Machine Learning Articles of the Week: Big Data Neuroscience Pipeline, State of NLP, Compressed NNs, Faster NNs, and Improving Police Sketches with Genetic Algorithms

5 Takeaways on the State of Natural Language Processing

This is a collection of takeaways from a recent NLP get together: Word2Vec is popular and doing more than analogy parlor tricks, production grade NLP is popular, open source tools are not being sponsored, RNNs are popular, and there is a massive gender imbalance.

One of the interesting presentations being summarized here was how StitchFix is using word2vec on user’s comments to improve recommendations.

Compressing Neural Networks with the Hashing Trick

Motivated by computational and memory pressures with mobile architectures, the authors created a trainable hashed neural network that randomly groups weights into hashed buckets shared throughout the network. Their method can achive a compression factor of 1/64 with 2% error in MNIST.

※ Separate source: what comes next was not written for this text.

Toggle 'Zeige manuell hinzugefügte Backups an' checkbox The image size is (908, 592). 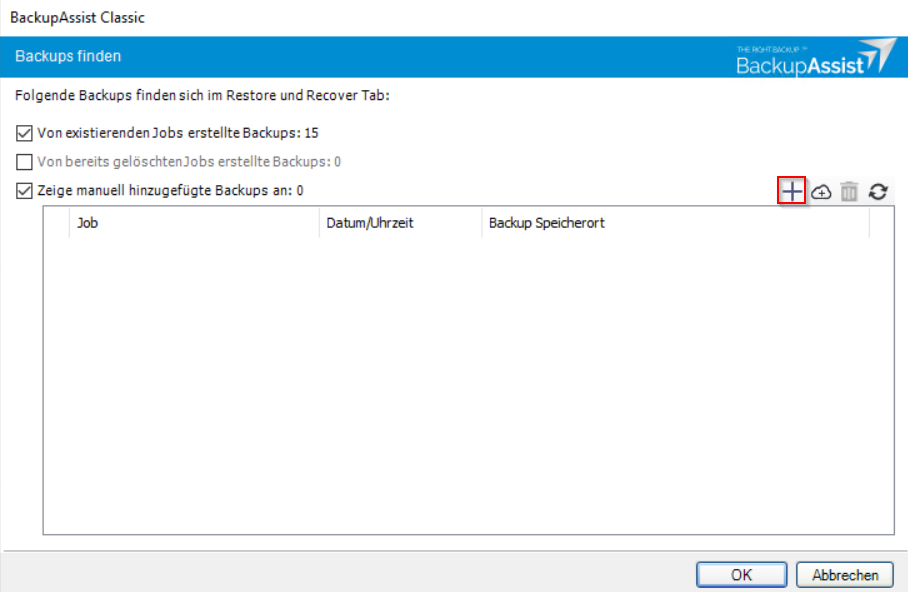tap(25, 190)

Analyzing + Visualizing Neuroscience data by Jeremy Freeman

Jeremy Freeman of HHMI’s Janelia Farm Research Campus gave a very cool presentation of his state of the art realtime and batch big data pipeline using python, Spark, d3, and a lot of custom bits to provide a clean and interactive analysis and visualization system called Thunder and Lightning respectively. The code is completly open source and available on github.

Caffe con Troll: Shallow Ideas to Speed Up Deep Learning

Thinking about computer architecture and using smart blocked matrix operations provide big speedups (4.5x end to end) on CPU and GPU for Caffe, a deep learning framework. The authors suggest current approaches with CPU vs GPU measurements have a poor implementation of Deep Learning on the CPU, causing CPU performance numbers to underperform.

The Psychology of Police Sketches - And Why They’re Usually Wrong

Randomized feature selection algorithmicly generate police sketches with genetic algorithms improves conviction rate and hopefully reduces bias.